Lawrence J. Ellison, Oracle Corporation’s chief executive officer, has agreed to make $100 million in charitable donations in the company’s name to settle a lawsuit accusing him of insider trading. The settlement was reached following more than four years of litigation. Attorneys from Berman DeValerio’s San Francisco office acted as co-lead counsel in the litigation.
Over the next five years, Ellison will donate $100 million in Oracle’s name to a charity or institution approved by the company. Ellison, who denies any wrongdoing, will also pay a total of $22 million to plaintiffs’ counsel in legal fees and expenses associated with the case’s prosecution.
The settlement is believed to be the largest of its kind in a derivative action. Notably, Ellison will pay the money himself, without any contribution from directors’ and officers’ liability insurance. In addition, the lawsuit caused Oracle to tighten its insider trading guidelines.

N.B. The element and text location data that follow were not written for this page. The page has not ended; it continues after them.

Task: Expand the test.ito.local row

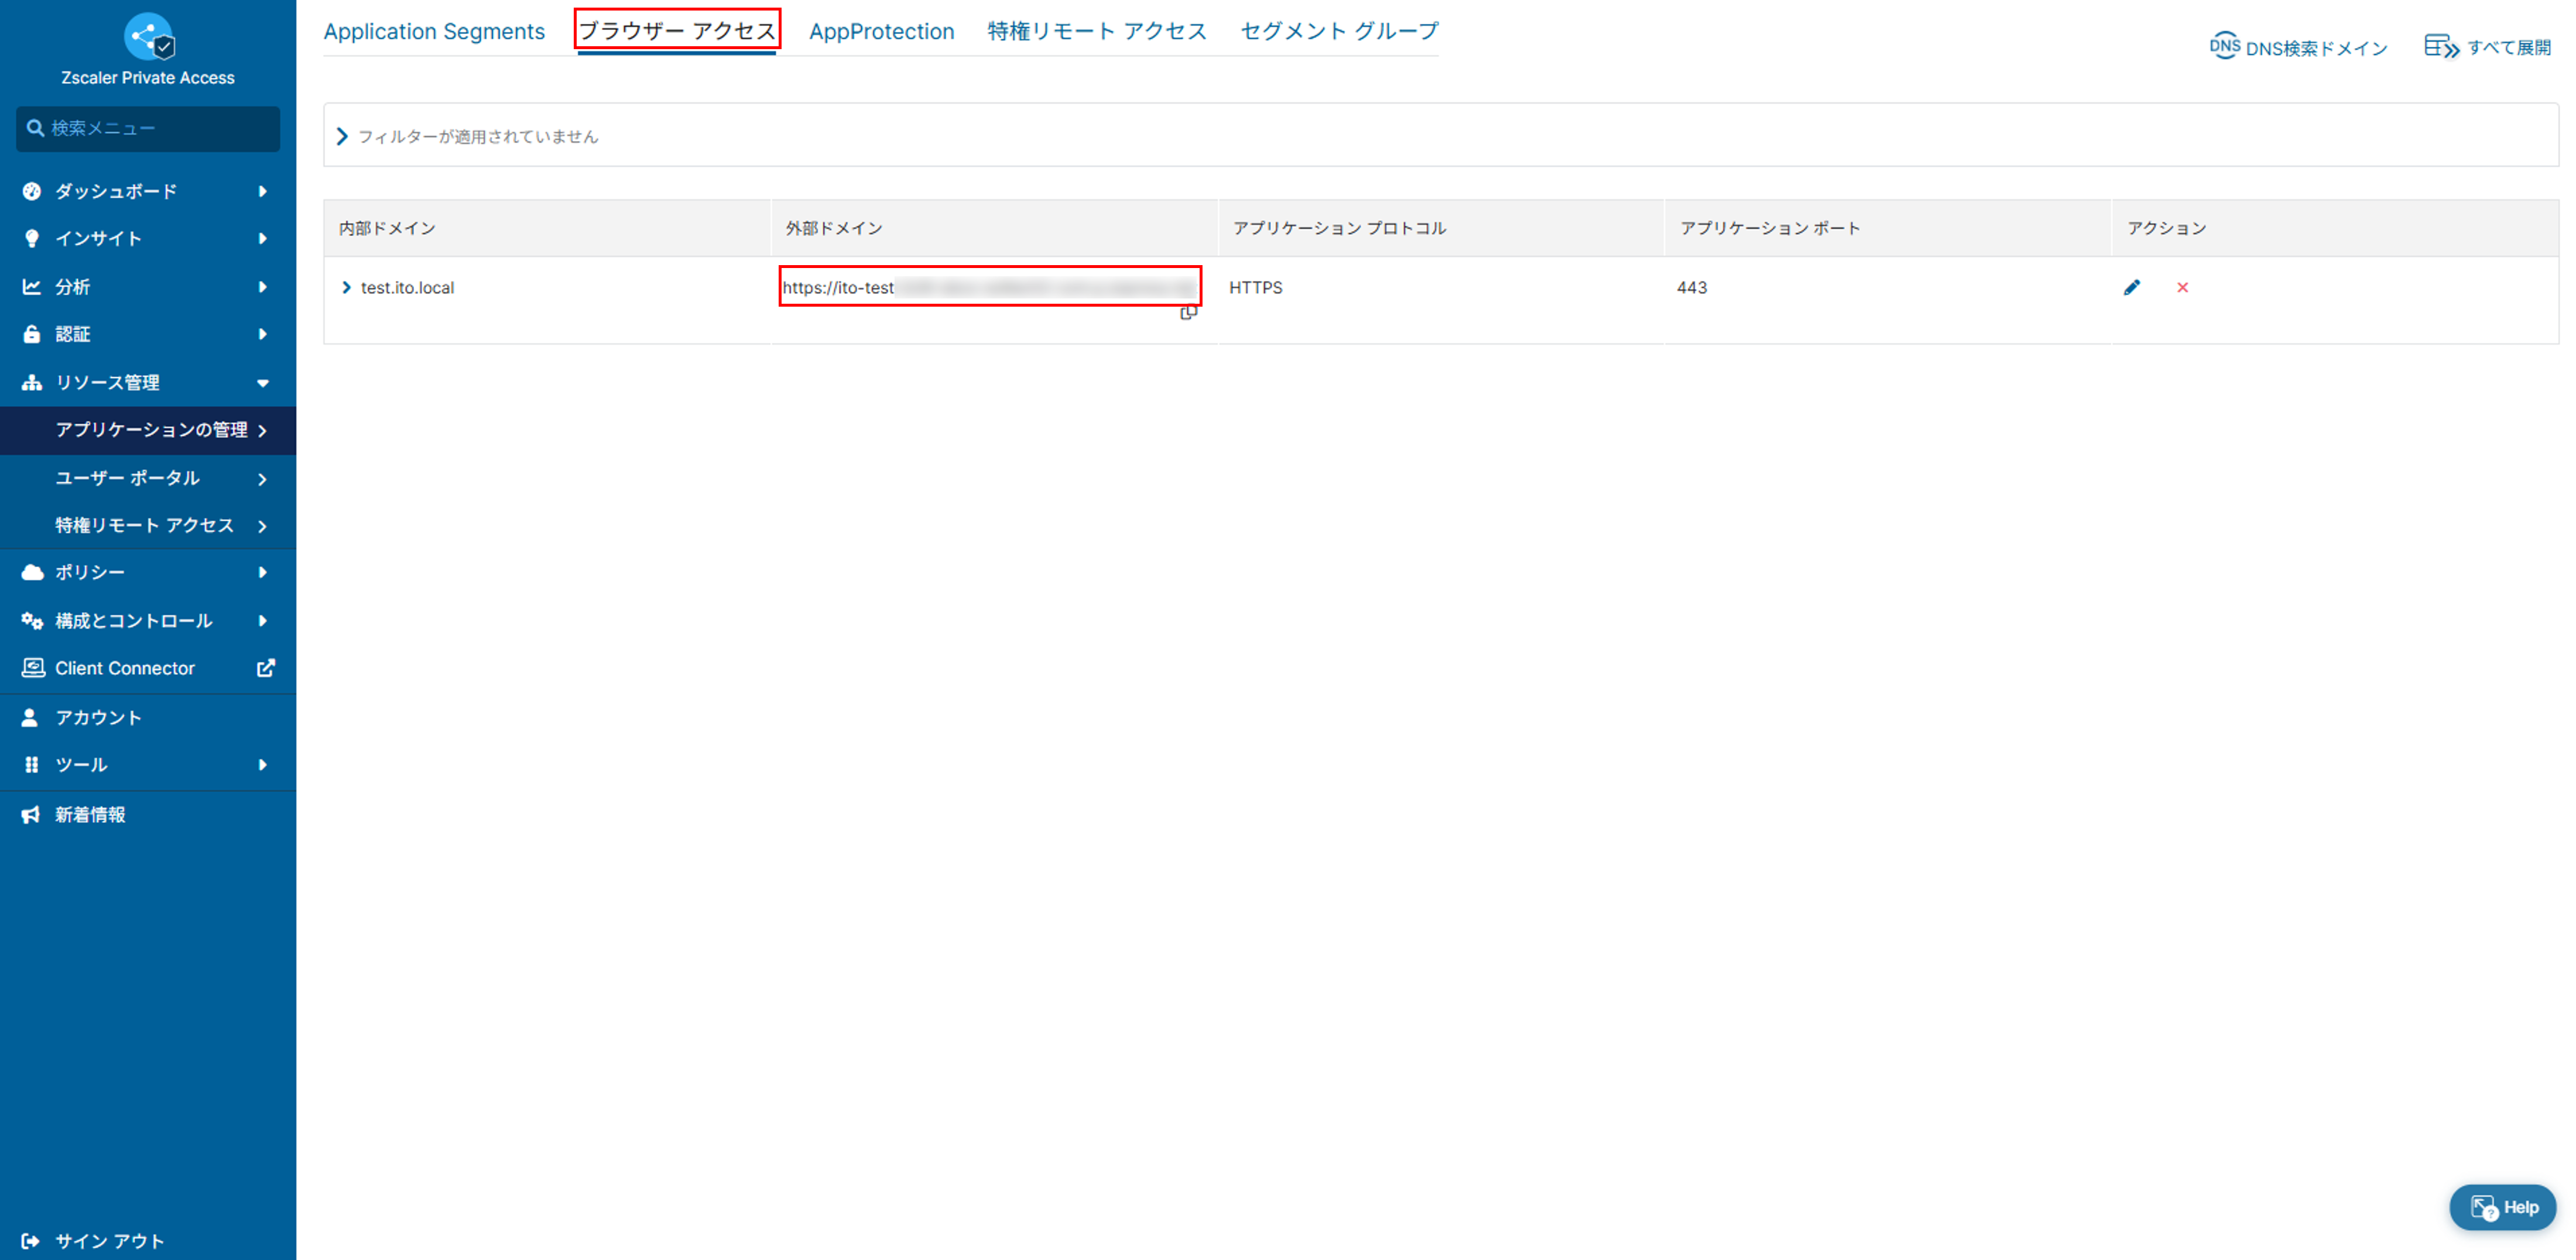Action: tap(346, 288)
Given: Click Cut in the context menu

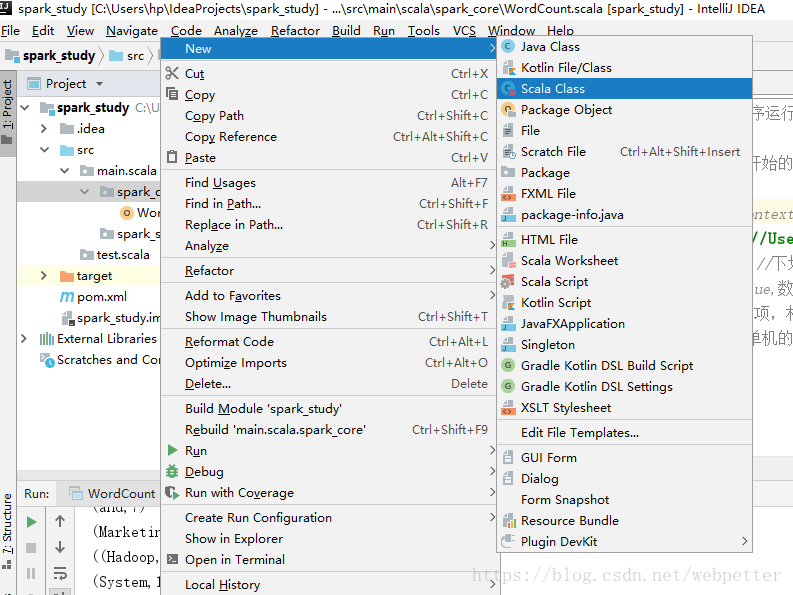Looking at the screenshot, I should (x=194, y=74).
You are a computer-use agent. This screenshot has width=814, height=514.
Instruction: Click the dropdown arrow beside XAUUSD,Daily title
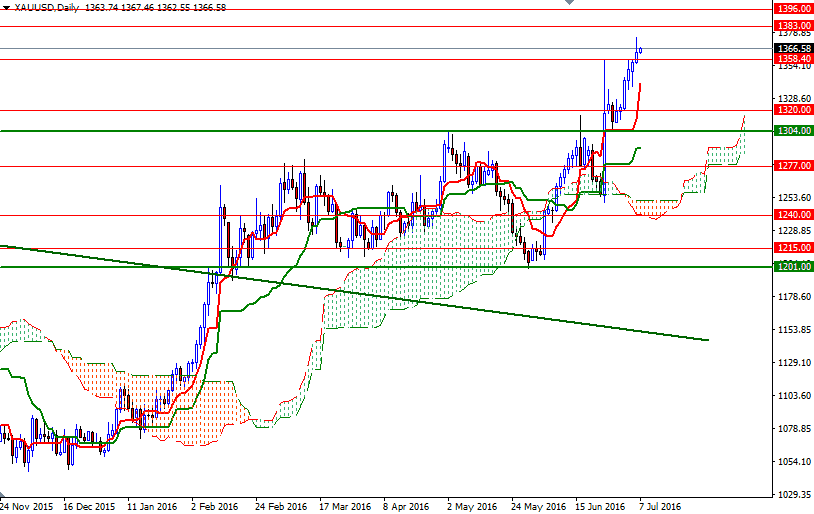5,6
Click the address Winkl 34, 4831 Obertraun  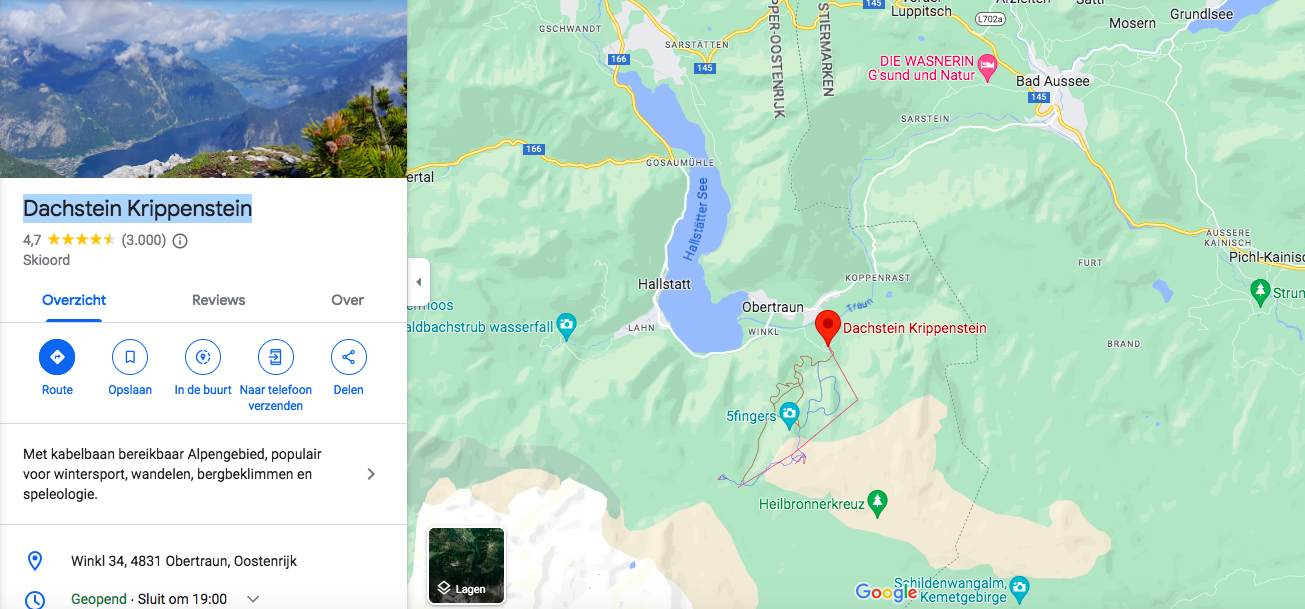click(x=184, y=561)
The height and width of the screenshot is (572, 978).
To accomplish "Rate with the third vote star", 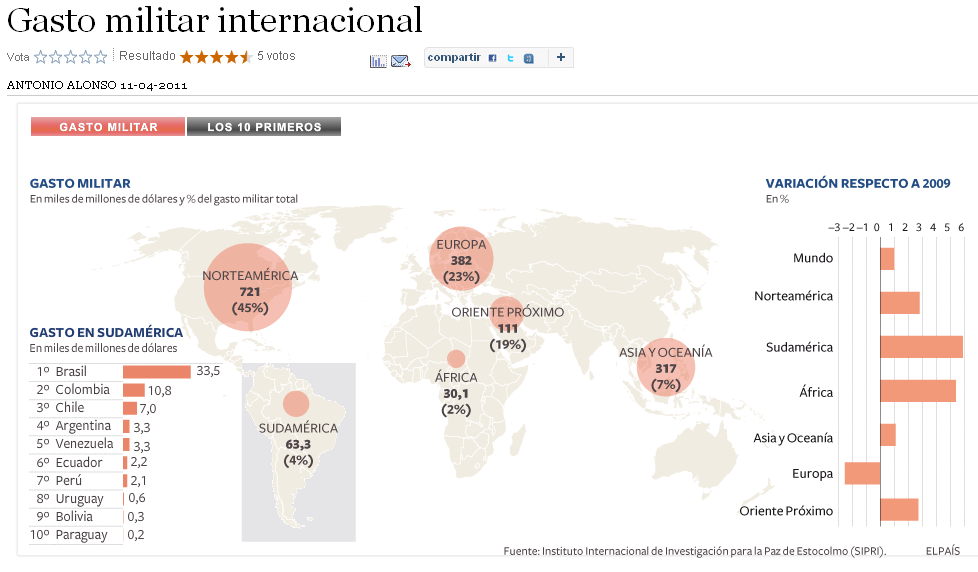I will tap(70, 57).
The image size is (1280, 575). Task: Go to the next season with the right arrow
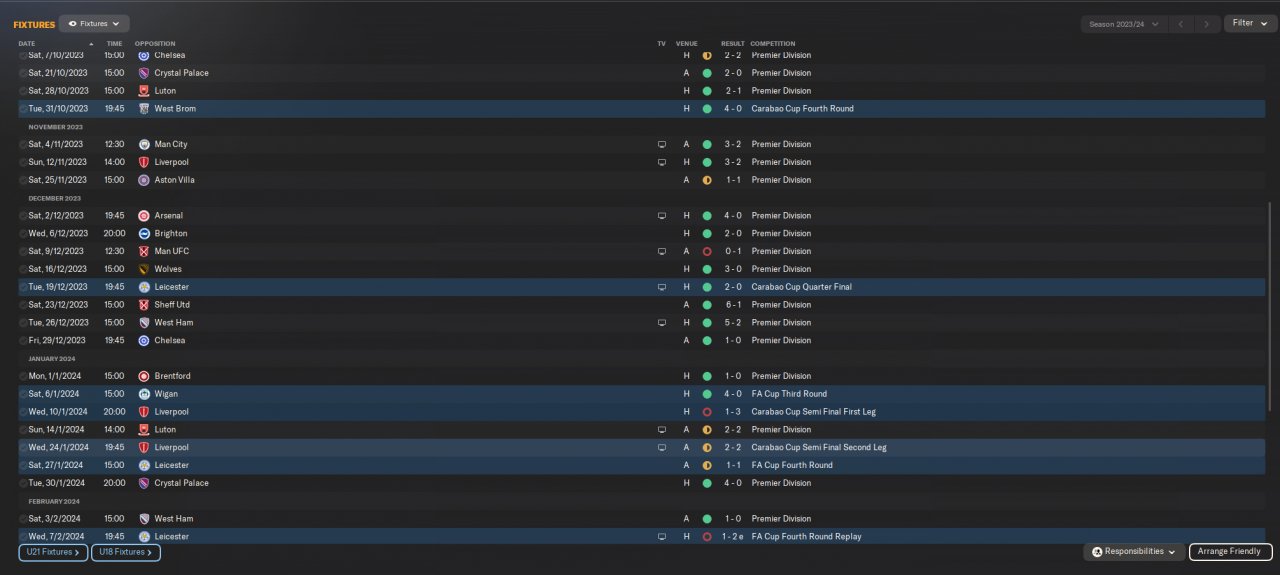pos(1207,23)
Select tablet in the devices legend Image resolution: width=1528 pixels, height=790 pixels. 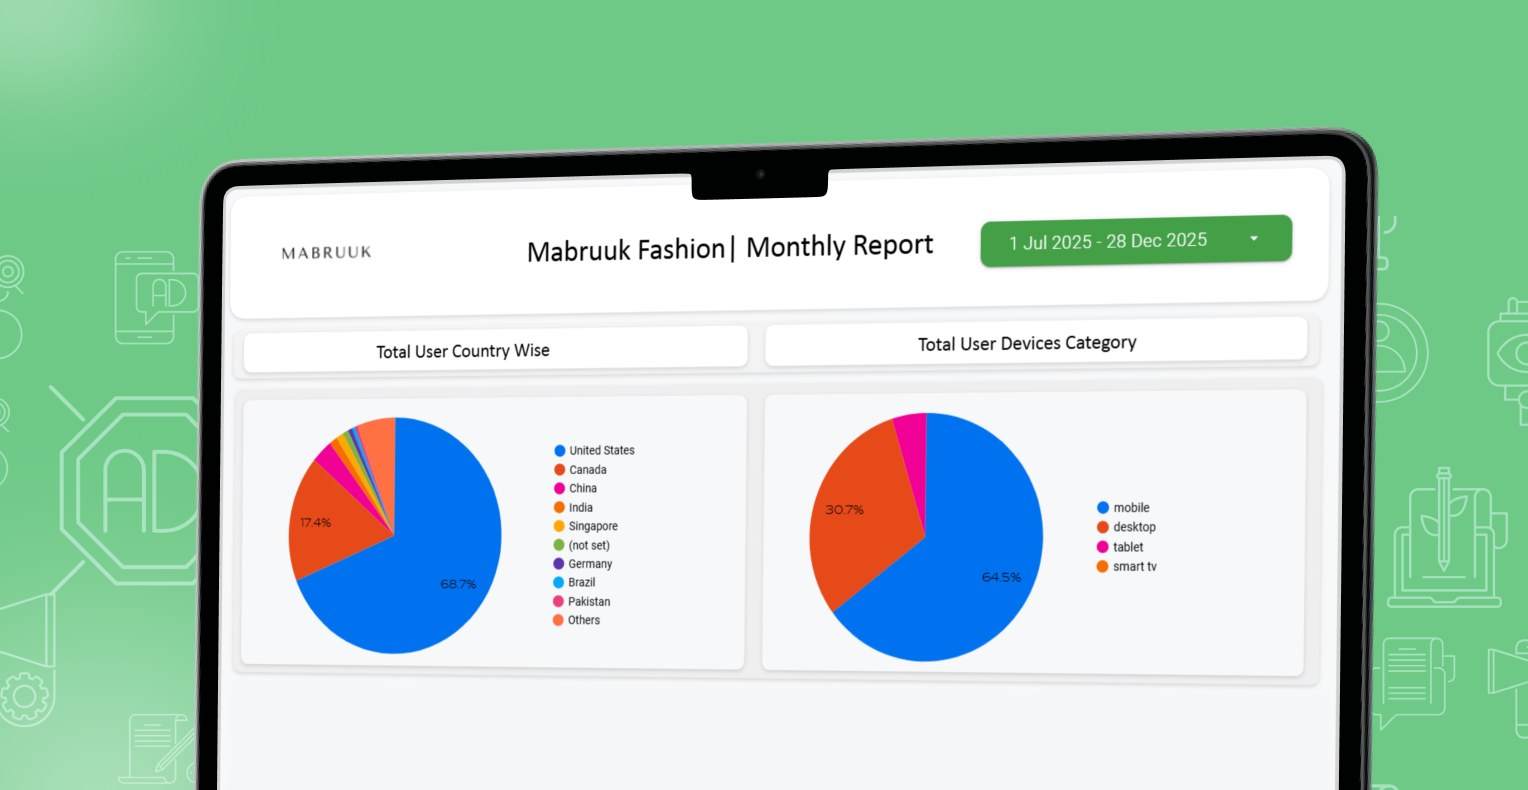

The unusual settlement received approval Nov. 22 from San Mateo Superior Court Judge John G. Schwartz, who had raised questions about an earlier settlement agreement in September. Under the original agreement, Oracle would have paid plaintiffs’ attorneys’ fees and expenses, rather than Ellison.
“We took what was already an excellent settlement and made it even better,” said Joseph J. Tabacco Jr., the Berman DeValerio partner who oversaw the case. “We were able to address the court’s concerns to the company’s benefit.”
The groundbreaking settlement was approved by independent members of Oracle’s Board of Directors, who determined that it was in the best interests of the company and its shareholders.
The agreement resolves litigation that began following the 2001 allegations of insider trading, Tabacco said. Ellison and Oracle have also acknowledged that recent changes to the company’s insider stock trading policies were made as a result of the prosecution of this case.
The changes to Oracle’s policies substantially reduce the likelihood that Oracle insiders will decide to make a trade they may not otherwise have made because of their knowledge of inside non-public information.
For example, with insiders now using program trading plans, Oracle minimizes its exposure to any future litigation. Stricter pre-clearance procedures and narrower trading windows also offer greater protections against insider trading.
In derivative lawsuits, damages are usually paid directly to the company. But because Ellison reportedly owns 24.5% of Oracle’s stock, such a direct payment would have significantly benefited Ellison himself. The $100 million in charitable donations will benefit Oracle while limiting the amount flowing back to Ellison, Tabacco said.
“The primary purpose of the California insider trading law was not to reimburse the company, but to deter insider trading,” said Nicole Lavallee, the partner who handled the day-to-day prosecution for the firm. “We believe this settlement does just that.”
Significantly, this settlement was achieved even after the Delaware Chancery Court already had dismissed similar claims filed in that state.
The lawsuit accused Ellison of selling Oracle shares worth approximately $894 million prior to the release of news that the company would not meet its earnings target. Ellison had sold his shares for an average price of $30.76. After the earnings announcement, the shares closed at $16.88.
*In August 2017, our firm name changed to Berman Tabacco. Case references and content published before that date may refer to the firm under our prior name, Berman DeValerio.